What is expected
From the first line of the records below through the line with "Given: Switch to the Bot Metrics tab", output each line exactly; skip the pictures.

(Collected data)
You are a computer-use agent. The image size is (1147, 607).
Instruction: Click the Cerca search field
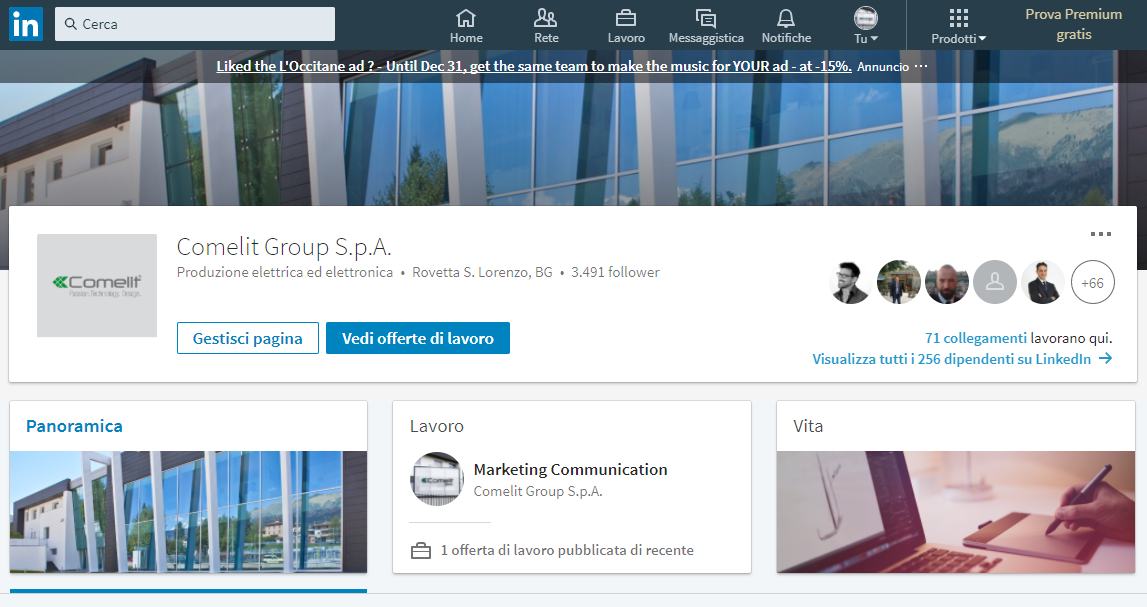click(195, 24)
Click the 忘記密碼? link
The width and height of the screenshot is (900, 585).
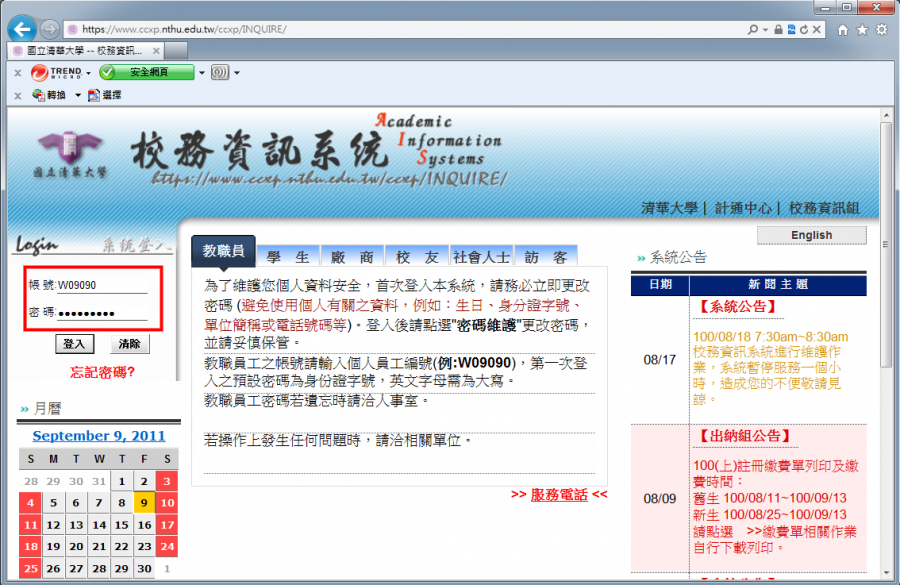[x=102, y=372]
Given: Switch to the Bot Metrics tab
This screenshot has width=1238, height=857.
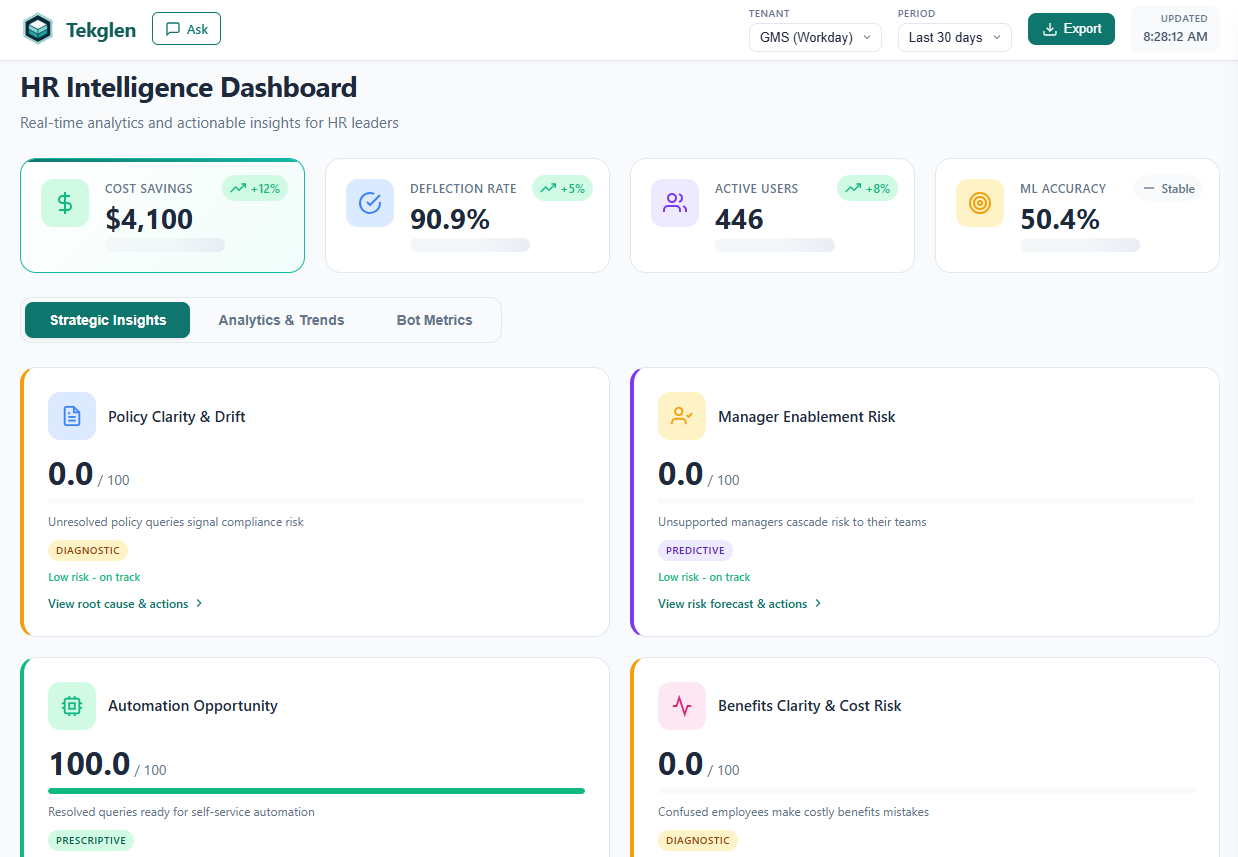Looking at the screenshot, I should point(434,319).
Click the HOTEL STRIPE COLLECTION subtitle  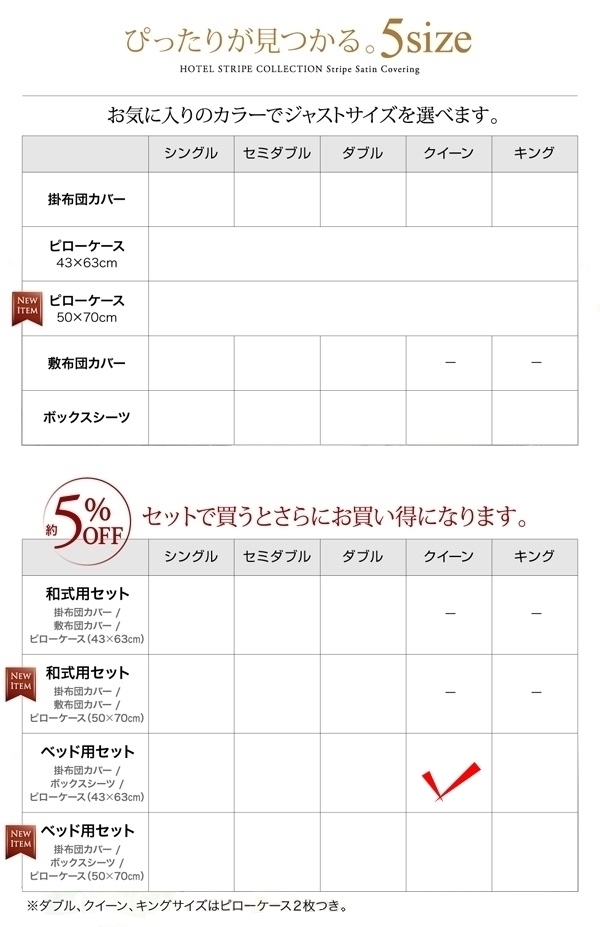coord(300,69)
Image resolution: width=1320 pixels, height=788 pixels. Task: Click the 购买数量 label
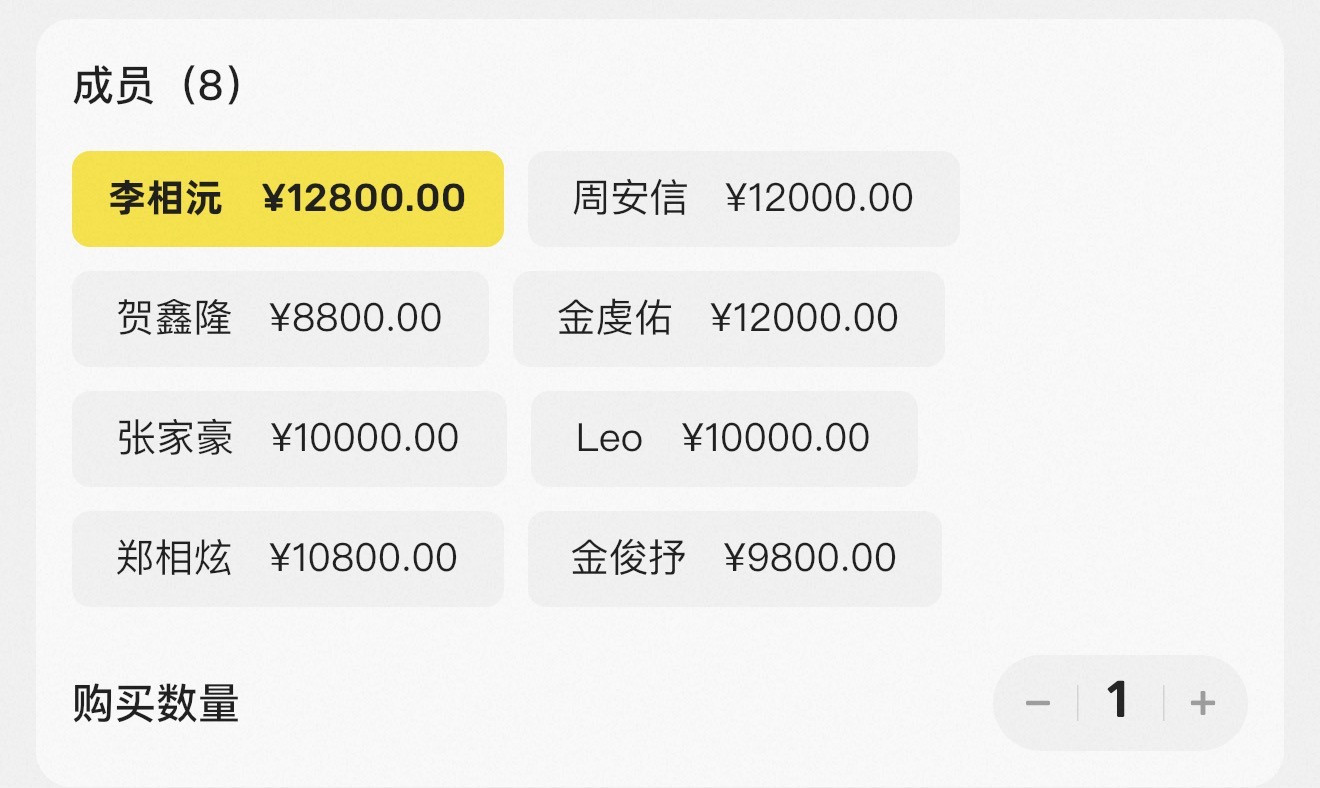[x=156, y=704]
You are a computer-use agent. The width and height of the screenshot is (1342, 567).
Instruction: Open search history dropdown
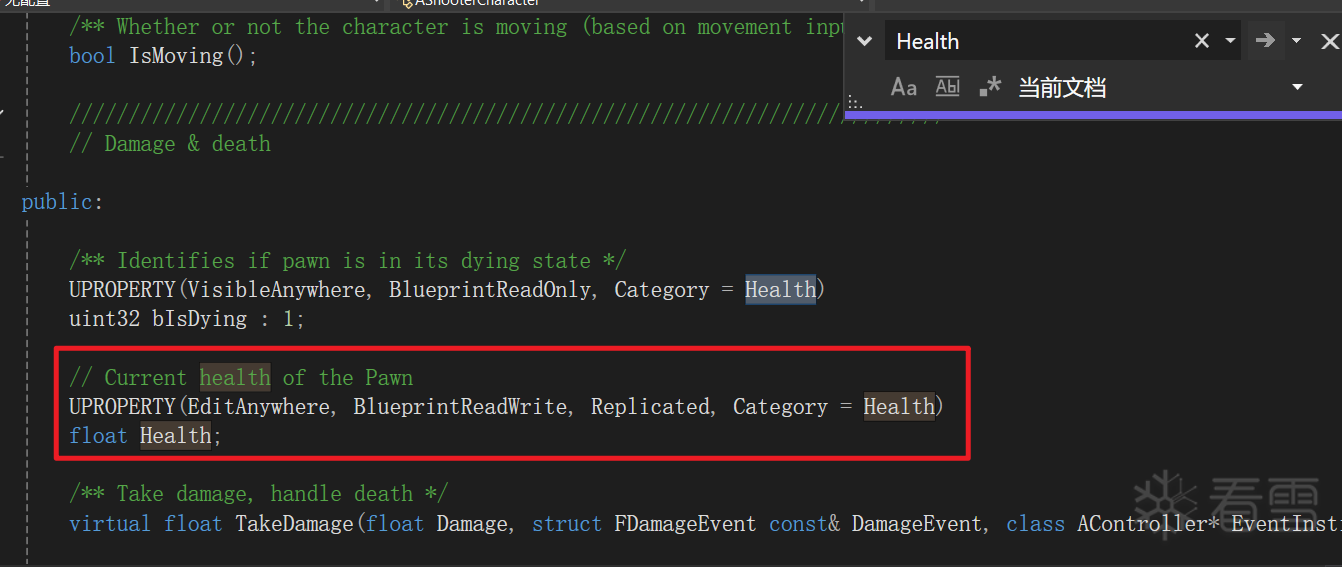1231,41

Written answer
You are a computer-use agent. The image size is (1147, 607).
Instruction: Click the Cerca search field
click(195, 24)
Click the 忘記密碼? link
The width and height of the screenshot is (900, 585).
[x=102, y=372]
Given: Switch to the Bot Metrics tab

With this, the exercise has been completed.